In 1927 the American playwright Thornton Wilder published the Pulitzer Prize-winning book, The Bridge of San Luis Rey. The book describes the collapse of a walking bridge over a high gorge, killing the five people who were crossing it at that moment, and the subsequent investigation by a Catholic monk as to why those five people, and the question of whether there was a divine plan in all of it.
On Wednesday, August 21st, 2009, in downtown Minneapolis, the Evangelical Lutheran Church in America formally voted to authorize the ordination of openly identifying homosexuals. At 2:00 pm, literally just as the voting began, right out of nowhere – and on a day when no unusual weather was forecast, a tornado touched down directly in the area downtown where they were holding the meeting – the first tornado to touch down in Minneapolis in nearly a century! Some suggested that it was God demonstrating His wrath.

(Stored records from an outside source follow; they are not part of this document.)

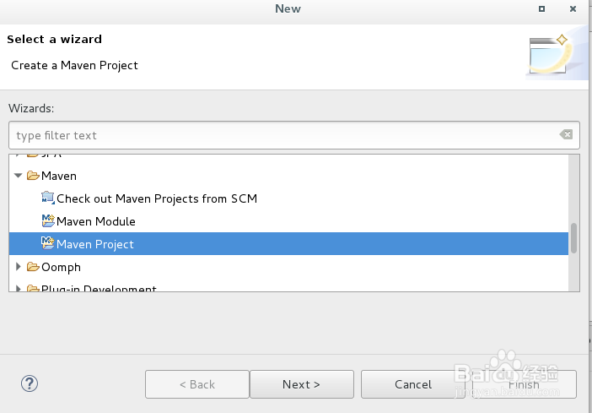Collapse the Maven tree node

pyautogui.click(x=19, y=176)
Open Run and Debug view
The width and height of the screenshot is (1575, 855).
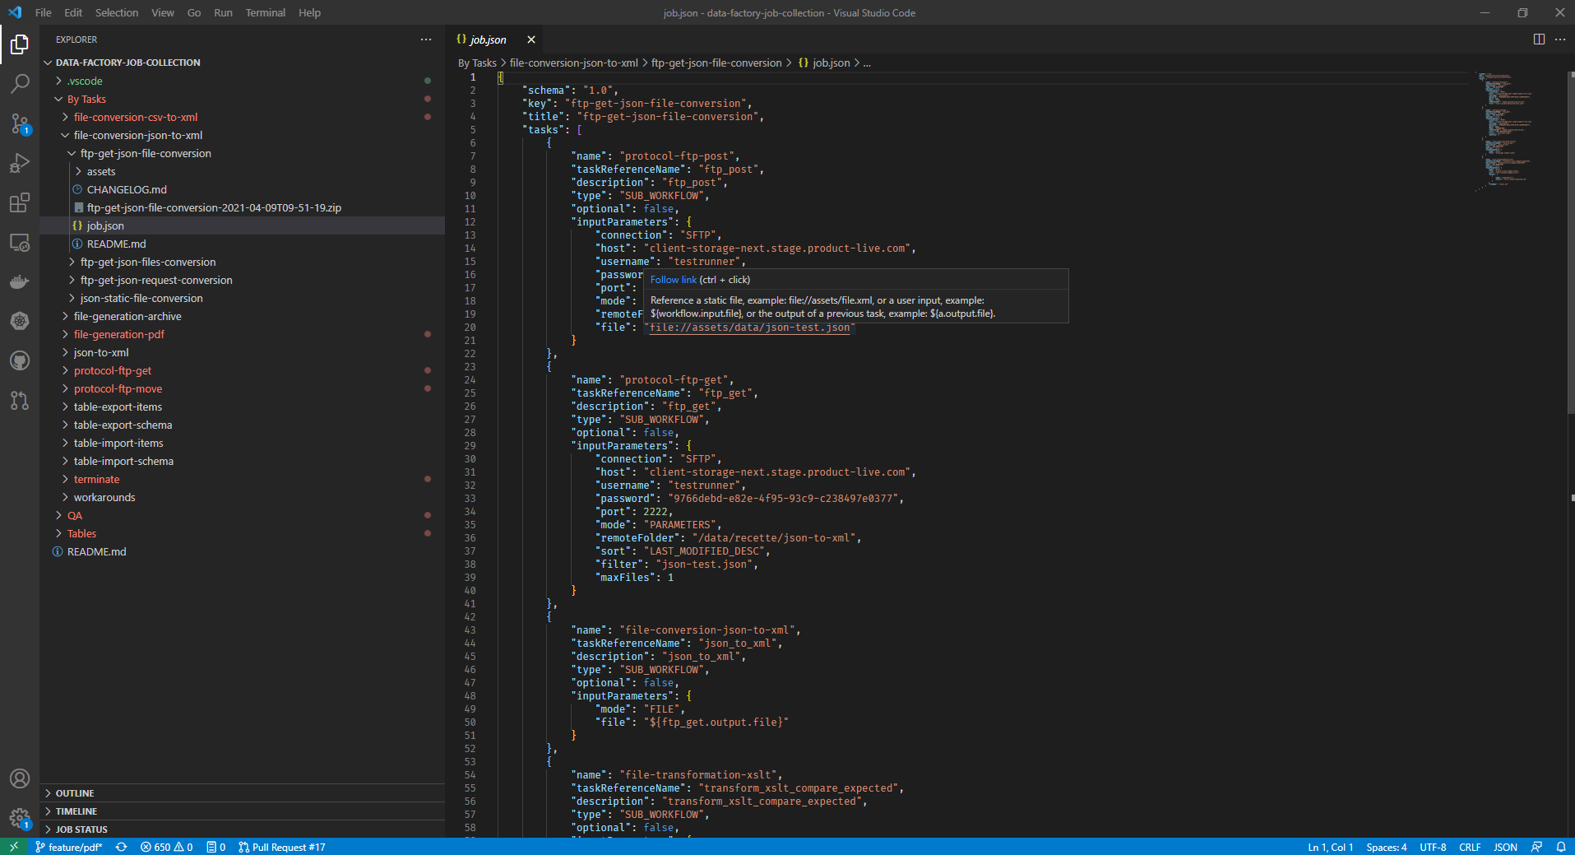[20, 163]
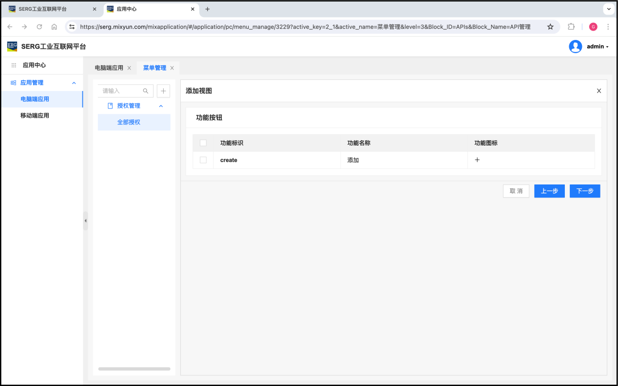Check the checkbox for the create row

click(203, 160)
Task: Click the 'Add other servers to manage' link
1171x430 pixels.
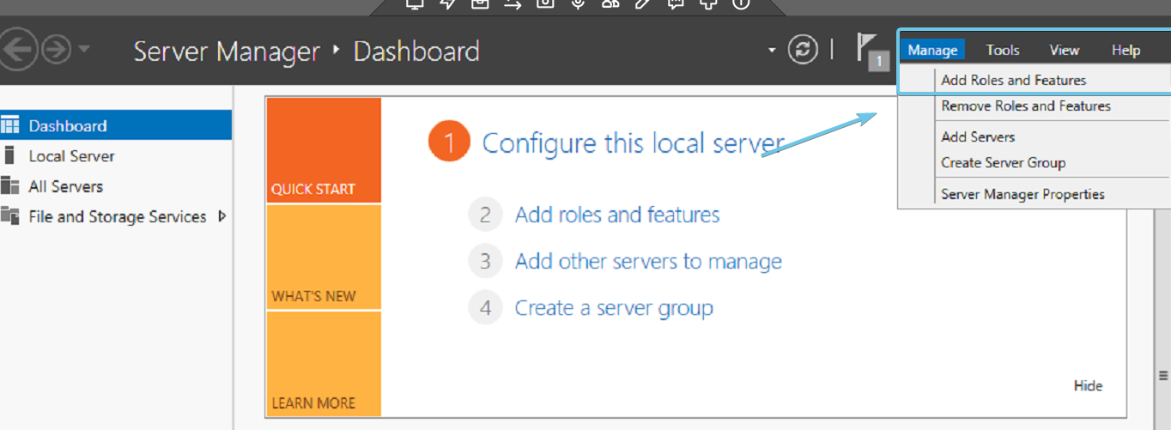Action: 647,261
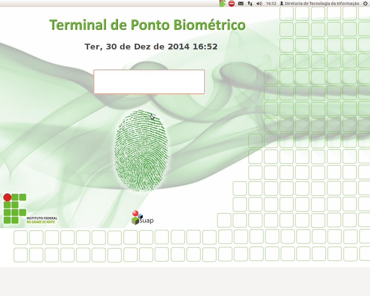This screenshot has width=370, height=296.
Task: Focus the empty red-bordered input box
Action: (x=149, y=82)
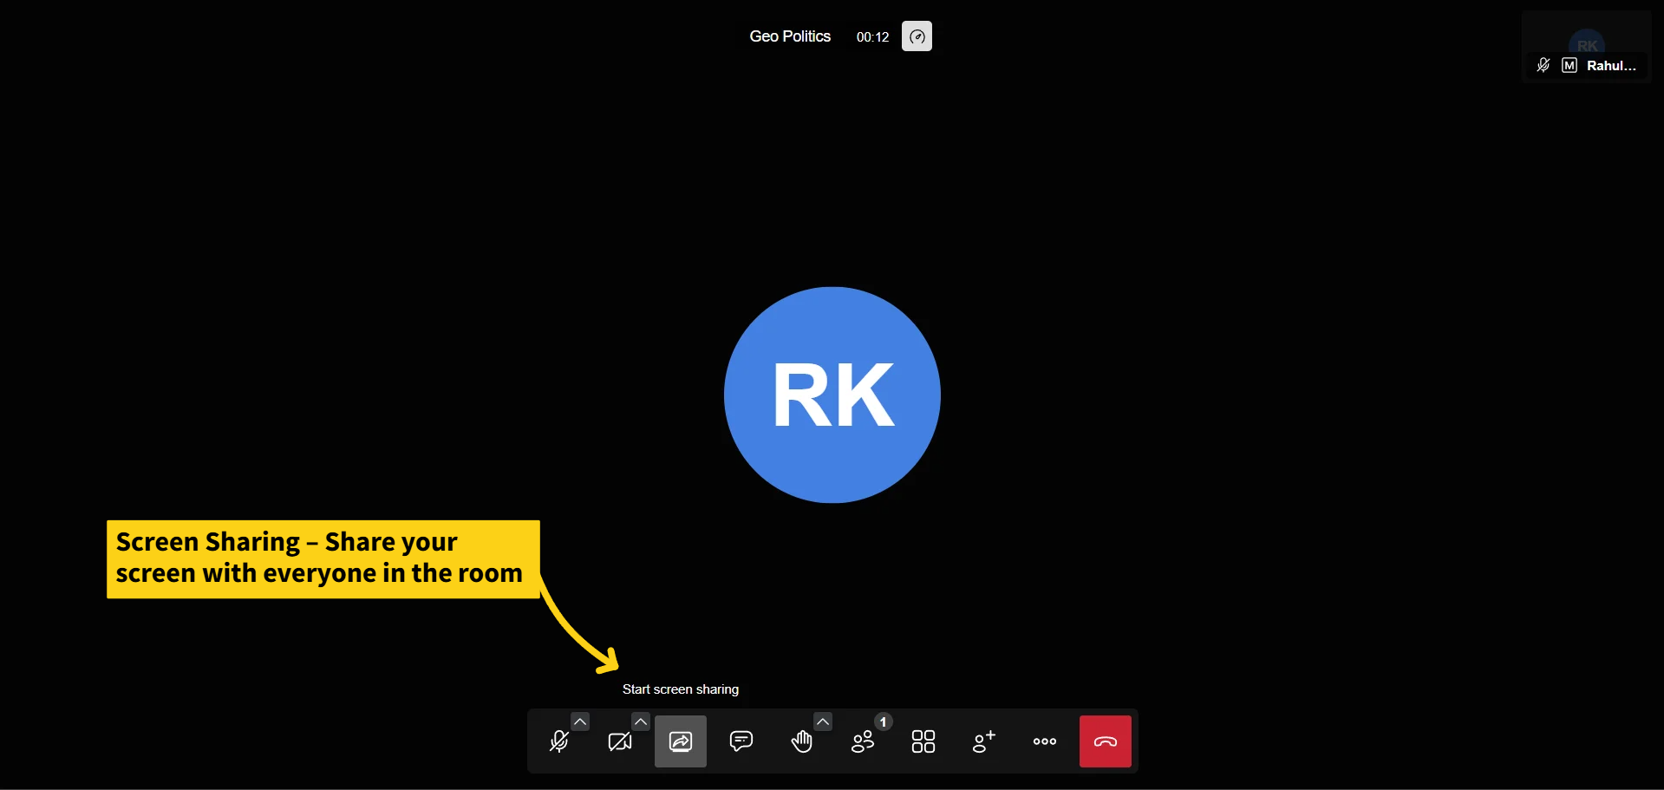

It makes for interesting speculation. But I see two problems here: 1) As soon as we begin down that path of theorizing what God does or doesn’t cause to happen, we tread dangerously into presumption. We risk thinking, believing and saying what is untrue about God. And, 2) when we focus our attention, our energy and our anger attempting to fix blame on “them,” and begin debating theology – why God let it happen – we conveniently allow ourselves to be distracted from a more immediate issue: our own need to repent. I have three main points this morning: The need for repentance, the nature of repentance, and the outcome of repentance.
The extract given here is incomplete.